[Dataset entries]
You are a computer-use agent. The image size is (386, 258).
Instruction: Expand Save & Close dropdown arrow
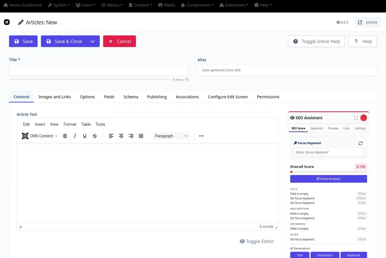coord(93,41)
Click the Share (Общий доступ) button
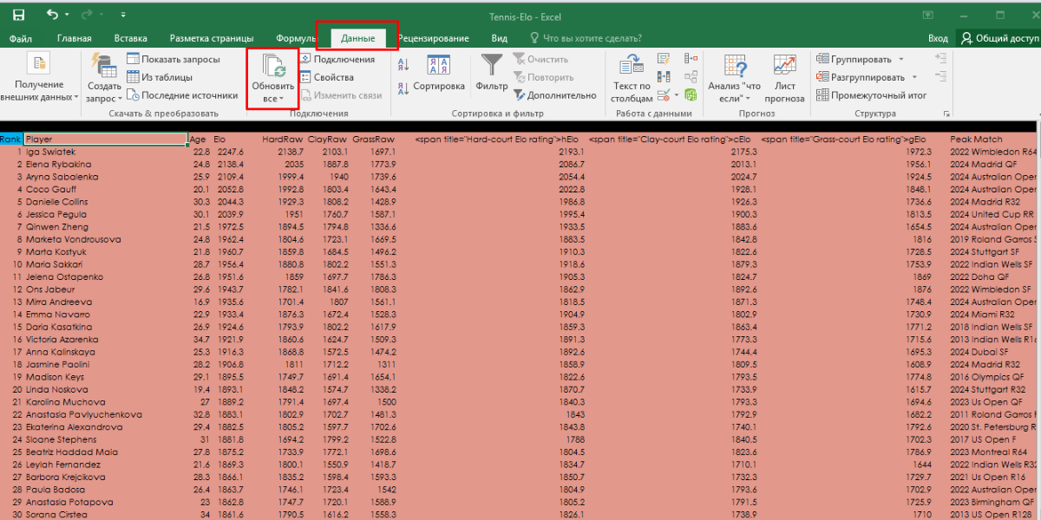 point(998,38)
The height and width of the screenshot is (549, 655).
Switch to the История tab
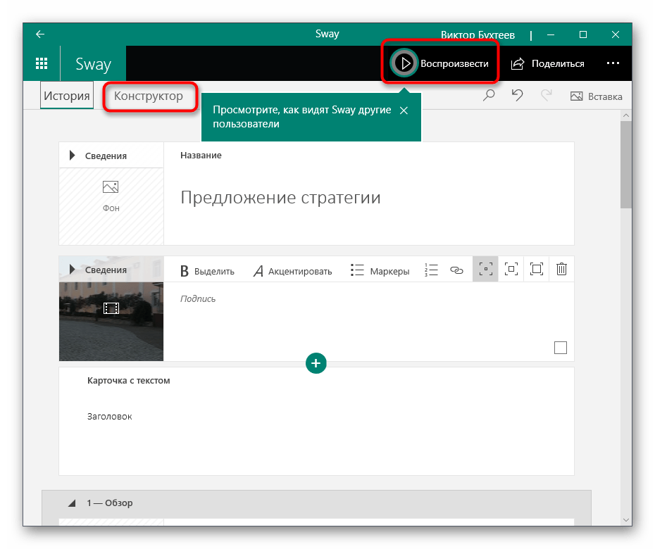[x=67, y=96]
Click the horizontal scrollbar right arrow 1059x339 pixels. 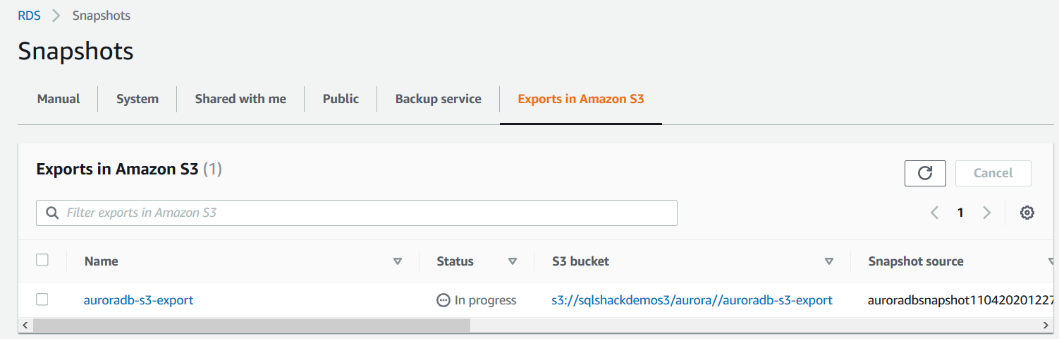(x=1046, y=325)
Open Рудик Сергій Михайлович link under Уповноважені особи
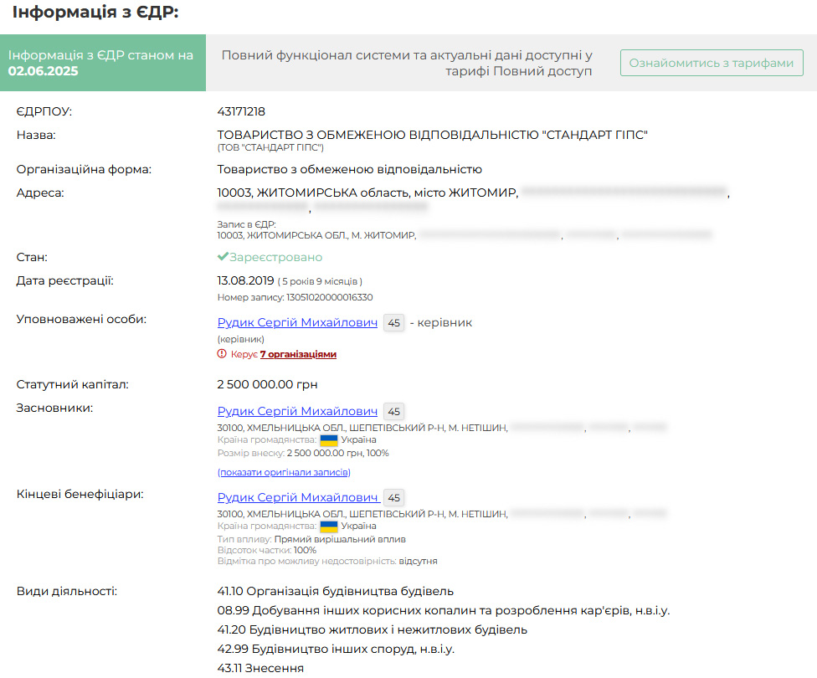The width and height of the screenshot is (817, 678). [297, 322]
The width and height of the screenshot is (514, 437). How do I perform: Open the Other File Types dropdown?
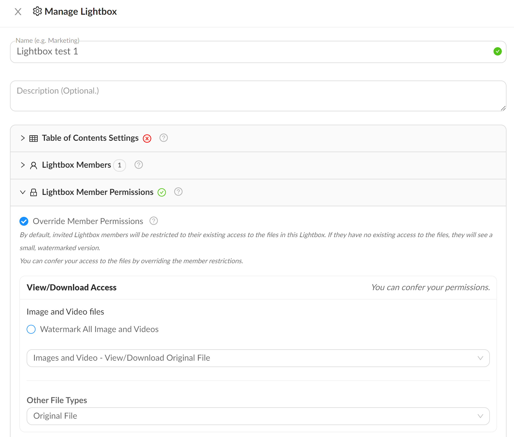click(258, 416)
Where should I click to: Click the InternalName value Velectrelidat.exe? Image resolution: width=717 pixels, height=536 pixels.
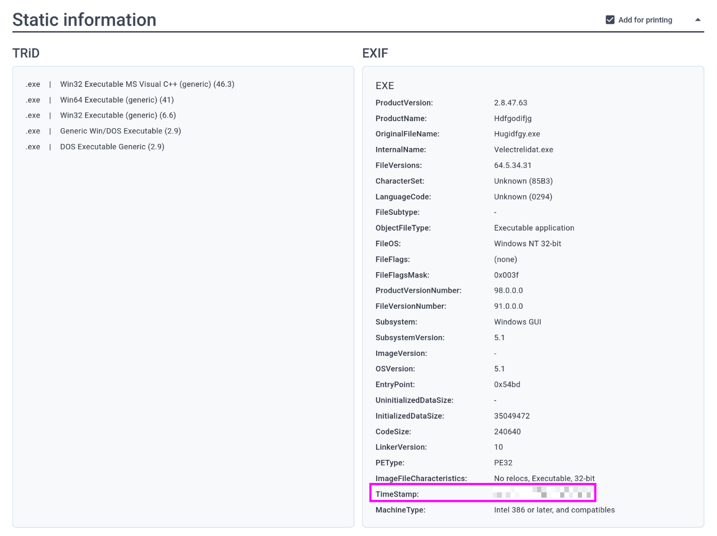pos(524,150)
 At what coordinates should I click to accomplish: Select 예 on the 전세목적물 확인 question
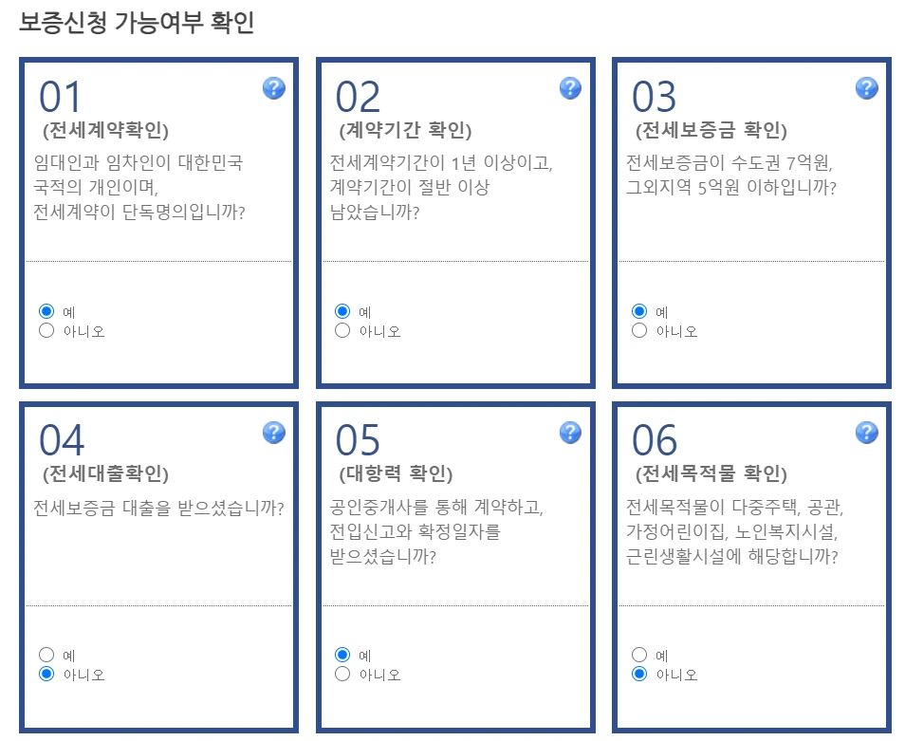tap(637, 655)
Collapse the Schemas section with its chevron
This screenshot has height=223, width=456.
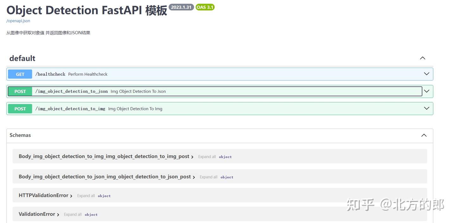coord(424,135)
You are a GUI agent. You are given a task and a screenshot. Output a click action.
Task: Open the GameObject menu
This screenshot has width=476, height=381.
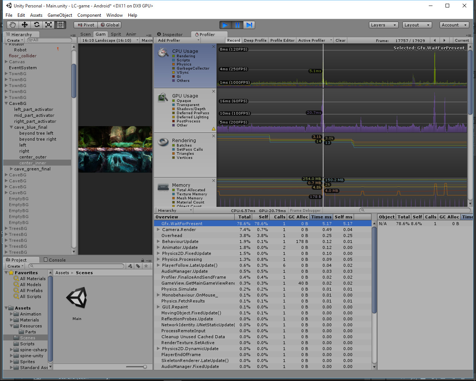(60, 15)
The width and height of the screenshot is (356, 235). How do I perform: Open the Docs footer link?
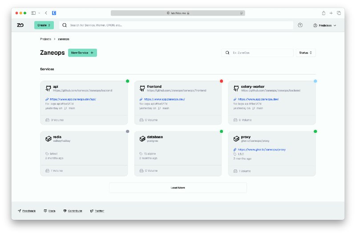point(50,210)
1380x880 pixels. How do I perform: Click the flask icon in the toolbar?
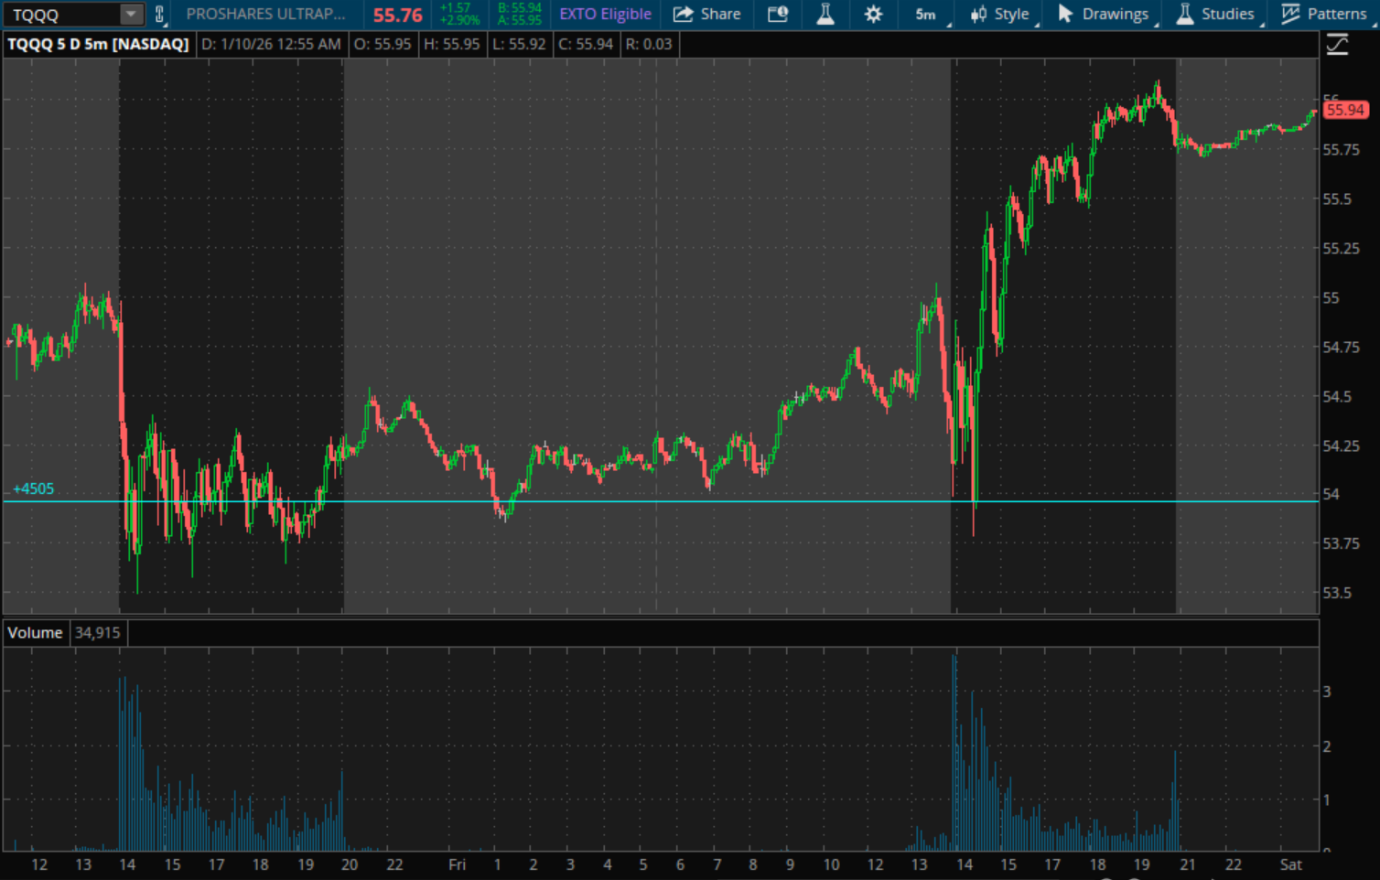pos(825,15)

- **WHAT TO PRODUCE**
Each line that contains the string "agent" should be copied from the data above.

- **EXPECTED OUTPUT**
You are a computer-use agent. The image size is (386, 258).
You are a GUI agent. You are given a task and a screenshot. Output a click action.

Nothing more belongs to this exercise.